Ripreso il cammino verso la Francia, il santo si imbarcò alla volta di Marsiglia. In quelle terre l’attendeva la peste che stava imperversando, tanto che sbarcato a Bormes-les-Mimosas, dovette subito confrontarsi con l’emergenza, liberando gli abitanti dall’epidemia. Era il marzo del 1483: la strada per Plessis-lès-Tours, dove risiedeva il re, era ancora lunga. Nel primo villaggio incontrato Francesco venne a sapere della triste situazione della città di Fréjus e volle recarvisi per salvare quegli sfortunati. La gente era allo stremo, ma il santo rese la gioia di vivere, semplicemente benedicendo e liberando tutti dal morbo. Da allora, gli abitanti ricordano con riconoscenza quell’intervento e, ogni anno, la sesta domenica di Pasqua, in suo onore organizzano una maestosa processione. Prima di girare per le strade cittadine, la statua del fondatore dell’ordine dei minimi viene collocata su una barca che viene fatta approdare al porto. La festa è conosciuta con il nome di bravade, perché al sacro si mischia il profano. Infatti, alla processione partecipano diversi corpi militari che con rulli di tamburi e raffiche di spari a salve accompagnano il corteo.
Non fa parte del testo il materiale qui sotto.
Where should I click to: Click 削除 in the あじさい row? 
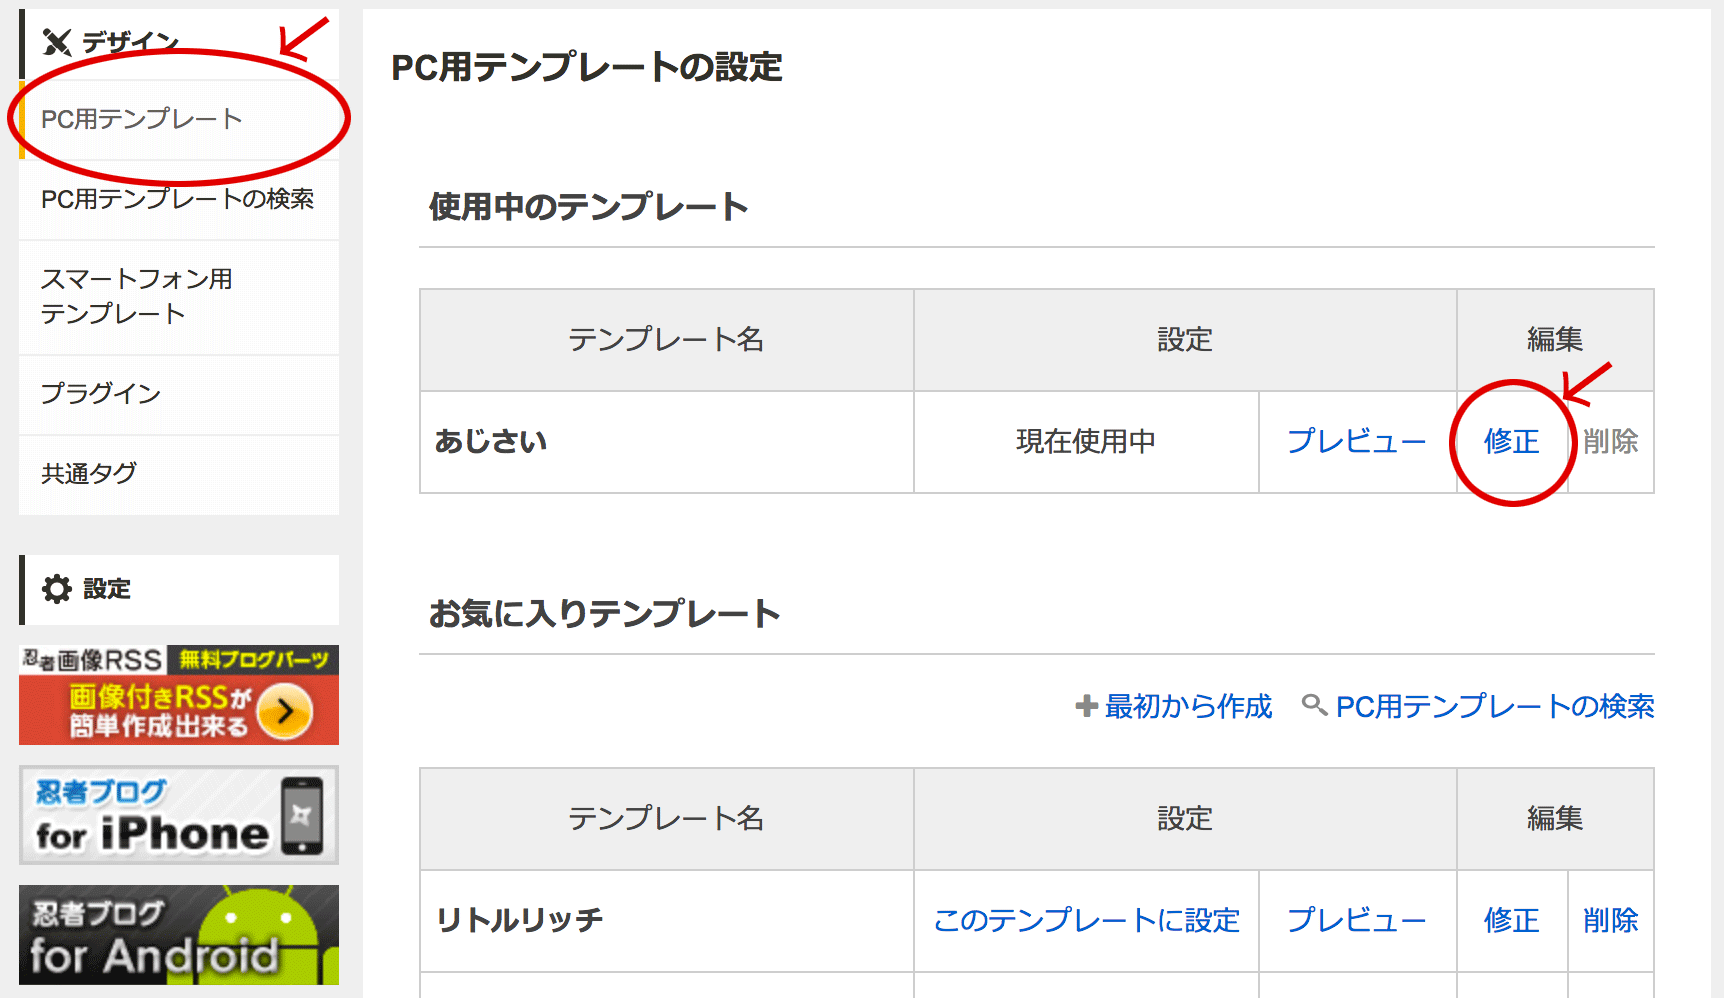(1610, 441)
Il viaggio di Francesco verso la corte del re di Francia proseguì. Era guardato a vista dalle guardie reali che temevano potesse ripensarci e scappare in Italia. Giunto a Plessis-lès-Tours, il santo non guarì il sovrano fisicamente, ma lo salvò spiritualmente, convertendolo a Dio. Al suo capezzale, Francesco promise di rimanere in Francia fino a quando il delfino Carlo avrebbe raggiunto la maggiore età per governare. Per riconoscenza, il re dispose che le richieste diplomatiche di cui Francesco si era fatto latore fossero accolte. Dopo la morte di Luigi xi, avvenuta il 30 agosto 1483, il nuovo sovrano Carlo VIII non volle privarsi dell’aiuto del santo.
Sebbene immerso nella vita di corte, Francesco non abbandonò mai l’austerità, la preghiera e la penitenza, al punto da suscitare ammirazione tra la nobiltà. Molti seguirono il suo esempio e Tours divenne un centro di irradiazione del carisma dei minimi. Passarono gli anni e nella domenica delle Palme del 28 marzo 1507 Francesco venne colpito da una febbre insistente che non lo abbandonò più. Il Giovedì santo, nonostante la debolezza e i 91 anni di età, si fece condurre in chiesa per partecipare alla messa in cena Domini. Il Venerdì santo, chiamò a sé i suoi discepoli e li esortò ad osservare la Regola, la carità e il voto di vita quaresimale. Poi, dopo avere indicato come suo successore alla guida dell’ordine, padre Bernardino Otranto da Cropalati, chiese gli venisse letta la Passione secondo l’evangelista Giovanni. Morì mentre guardava il crocifisso, e al termine della recita della preghiera: «O Signore Gesù Cristo, buon pastore delle anime nostre, conserva i giusti, converti i peccatori, porta in cielo le anime dei defunti e sii propizio a me miserabilissimo peccatore». Erano le 10 del 2 aprile 1507. Venne sepolto a Tours nella chiesa conventuale. Purtroppo, nel 1562 durante le guerre di religione, gli ugonotti per vendetta contro i minimi, impegnati nella difesa della Chiesa cattolica, profanarono il corpo del santo e lo bruciarono con il legno di una croce.